- Hackers — likely North Korean, according to cybersecurity researchers Cyvers and LayerZero — drained nearly $300 million from Kelp DAO by exploiting a cross-chain bridge, a persistent vulnerability in the DeFi ecosystem.
- Instead of laundering the loot, the attackers deposited ~$200 million of stolen rsETH tokens as collateral on Aave and borrowed $236 million against it — sparking fears of worthless collateral flooding DeFi’s biggest lending platform.
- Aave has seen $9 billion in net outflows since Saturday, with total value locked plunging more than a third to $17.5 billion — a textbook DeFi bank run where users withdrew first and asked questions later.
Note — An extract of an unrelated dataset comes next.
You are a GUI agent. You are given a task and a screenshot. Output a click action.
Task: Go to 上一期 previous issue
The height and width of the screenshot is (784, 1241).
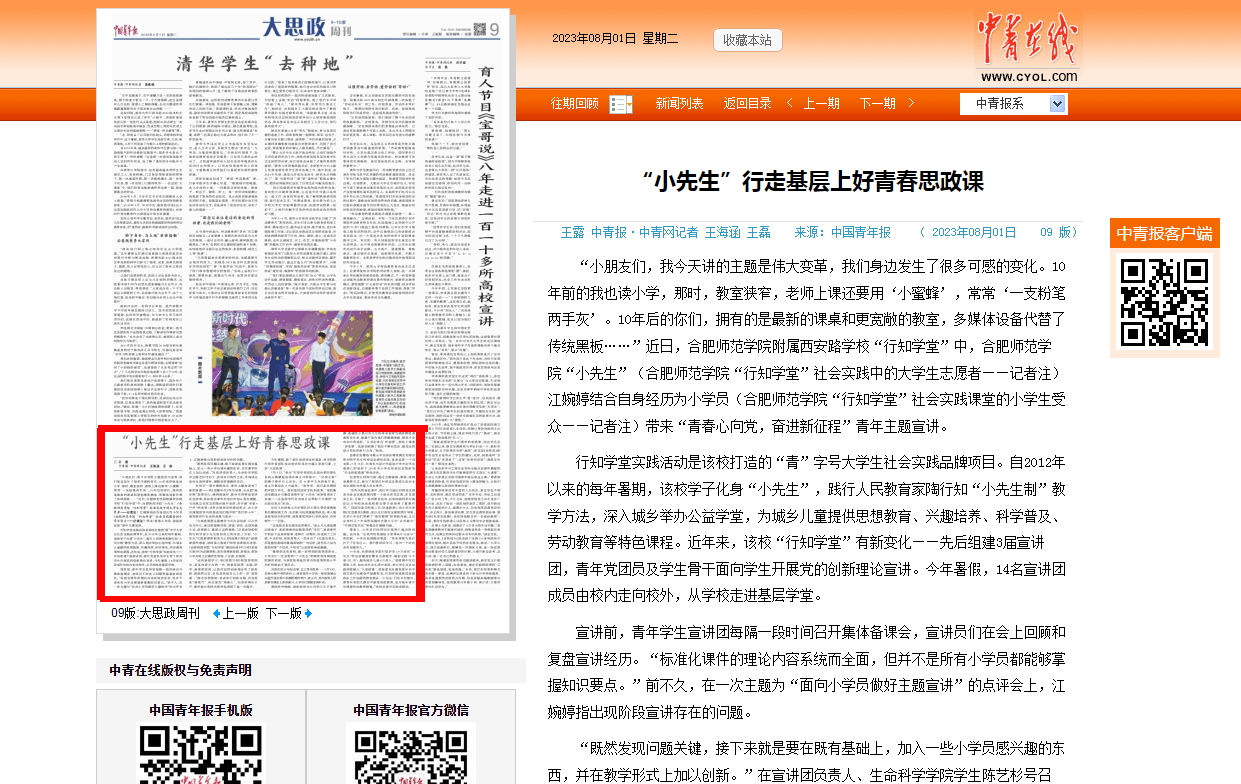821,104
- The incident follows a $280 million hack of Drift Protocol just weeks earlier, underscoring that cross-chain bridges remain one of the most dangerous attack surfaces in all of crypto.
What Happened?
Over the weekend, hackers exploited a cross-chain bridge operated by Kelp DAO — a restaking platform — and drained nearly $300 million worth of rsETH (restaked Ether). Rather than immediately laundering the proceeds through mixers or token swaps, the attackers took an unusual and destabilizing approach: they deposited roughly $200 million of the stolen tokens as collateral on Aave, DeFi’s largest lending protocol, and borrowed $236 million against it. The move seeded Aave’s collateral pool with tokens of deeply uncertain value, triggering immediate panic among depositors who could not determine whether the rsETH backing their positions was legitimate or effectively conjured out of thin air. Aave froze rsETH markets and said on-chain analysis showed Ethereum-native rsETH remained fully backed — but the reassurance came too late to stop the exodus.
Why It Matters?
This is the DeFi equivalent of a classic bank run, and it illustrates a systemic fragility baked into decentralized finance. Because there is no central intermediary to absorb losses or freeze withdrawals, uncertainty about collateral quality translates immediately into outflows. The “withdraw first, ask questions later” dynamic that crypto portfolio manager Pratik Kala described is not irrational — it’s the only rational response in a system where being last out means being left holding bad debt. The fact that hackers are now weaponizing DeFi’s composability — using stolen assets as collateral to borrow additional funds across multiple platforms — marks a sophisticated escalation in how these attacks are structured. Cross-chain bridges have been targeted repeatedly for years, and the industry has yet to solve the fundamental security challenge they represent.
What’s Next?
Kelp DAO has paused operations while it investigates the breach. The key question for Aave is whether the $9 billion in outflows stabilizes or continues — and whether frozen rsETH markets create cascading liquidation pressure on any remaining positions. Broader DeFi sentiment will also be watching whether on-chain forensics can trace and potentially freeze the hackers’ borrowed funds before they’re laundered. If North Korean state-affiliated actors are confirmed behind the attack, as both Cyvers and LayerZero suggest, there is little realistic prospect of recovery — Pyongyang’s crypto theft operations have proven extraordinarily difficult to counter or reverse.